■ **WHAT TO DO**:
Take the line that contains "Task: Focus the" and each one after it through the last line below, and retype them exactly. Leave out the pictures.

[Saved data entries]
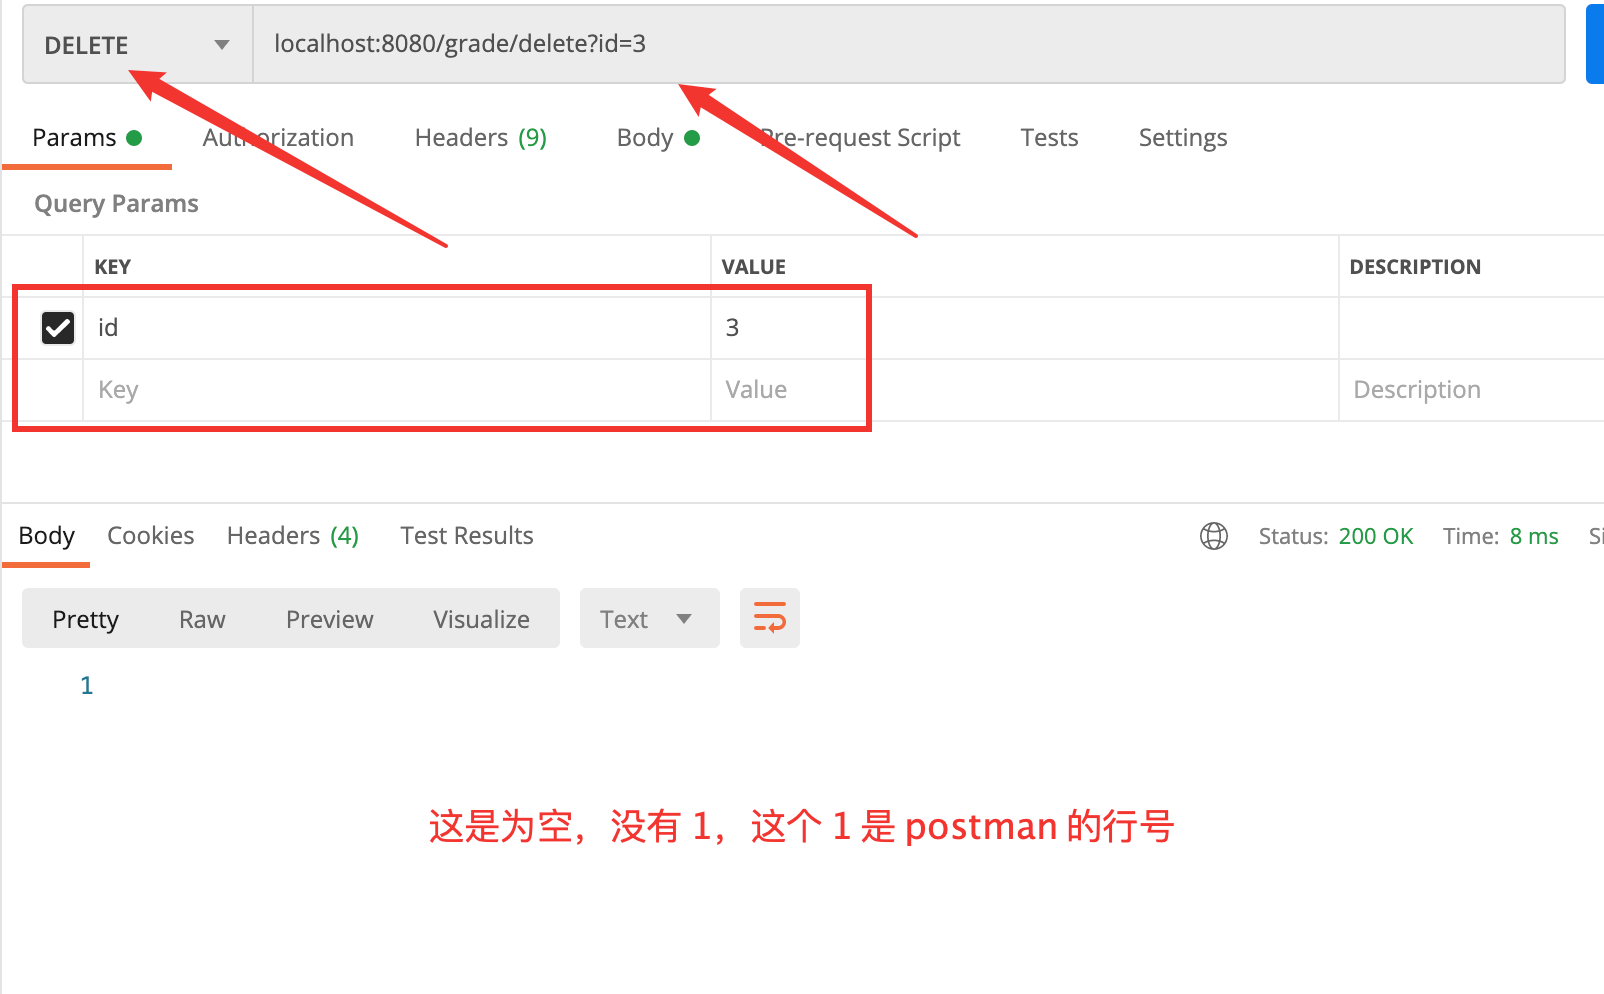
Task: Click the request URL input field
Action: tap(900, 44)
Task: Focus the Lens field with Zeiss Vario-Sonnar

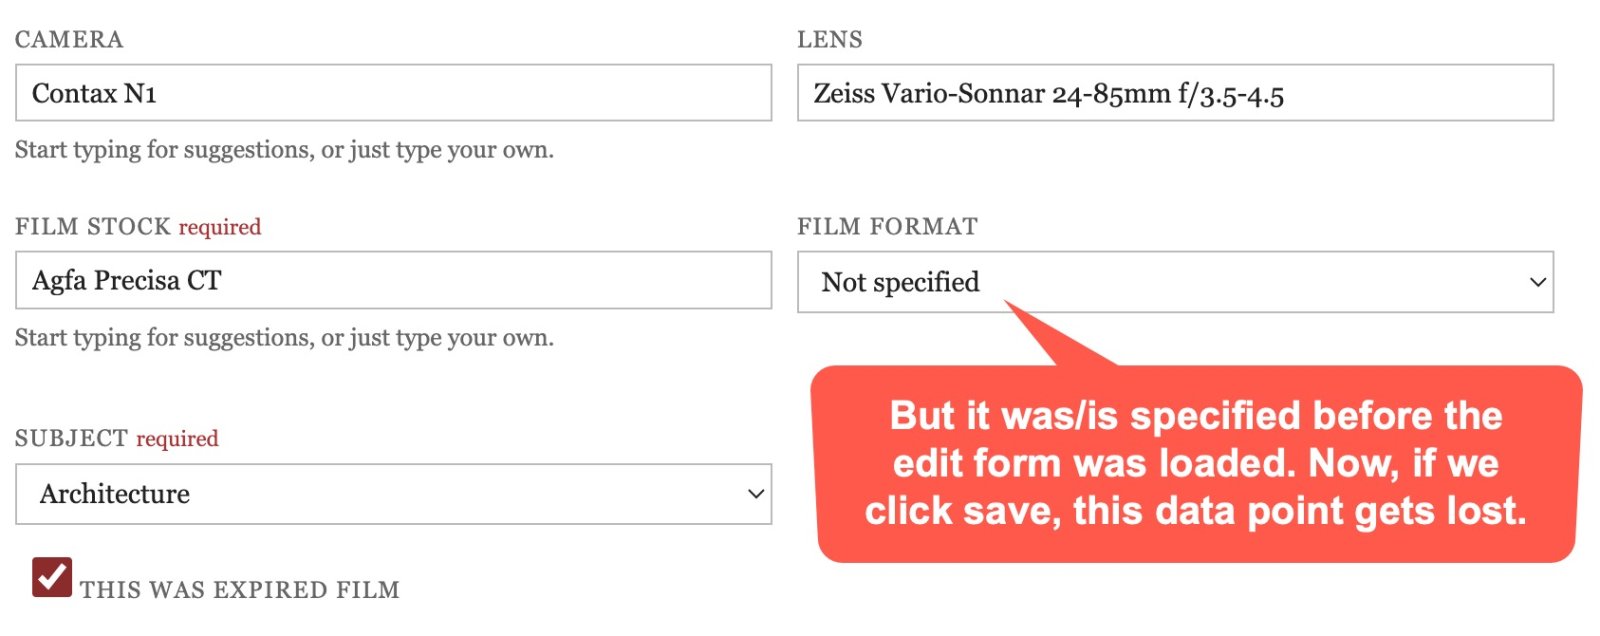Action: click(1175, 93)
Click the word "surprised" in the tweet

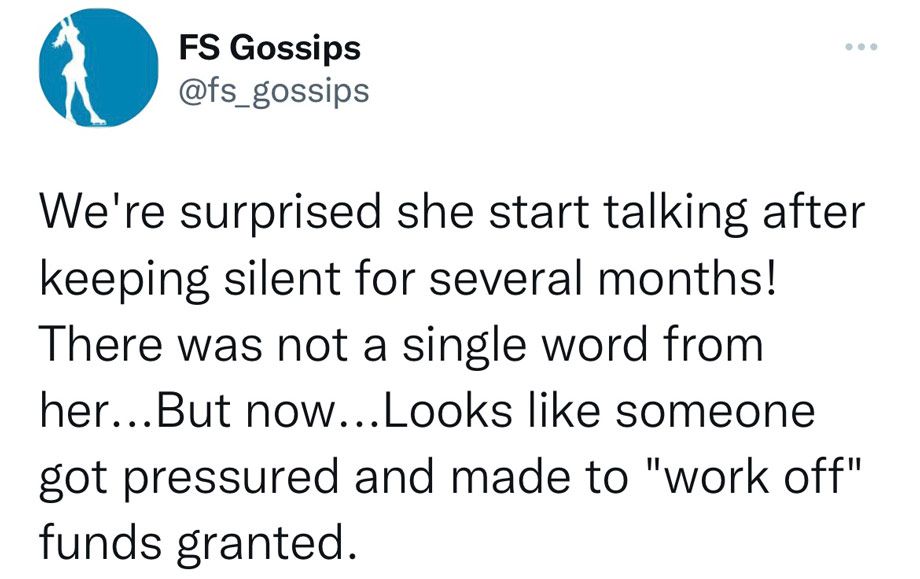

■ **COMPLETED EXERCISE**:
Task: Focus the Lens field with Zeiss Vario-Sonnar

Action: click(1175, 93)
Click the word "surprised" in the tweet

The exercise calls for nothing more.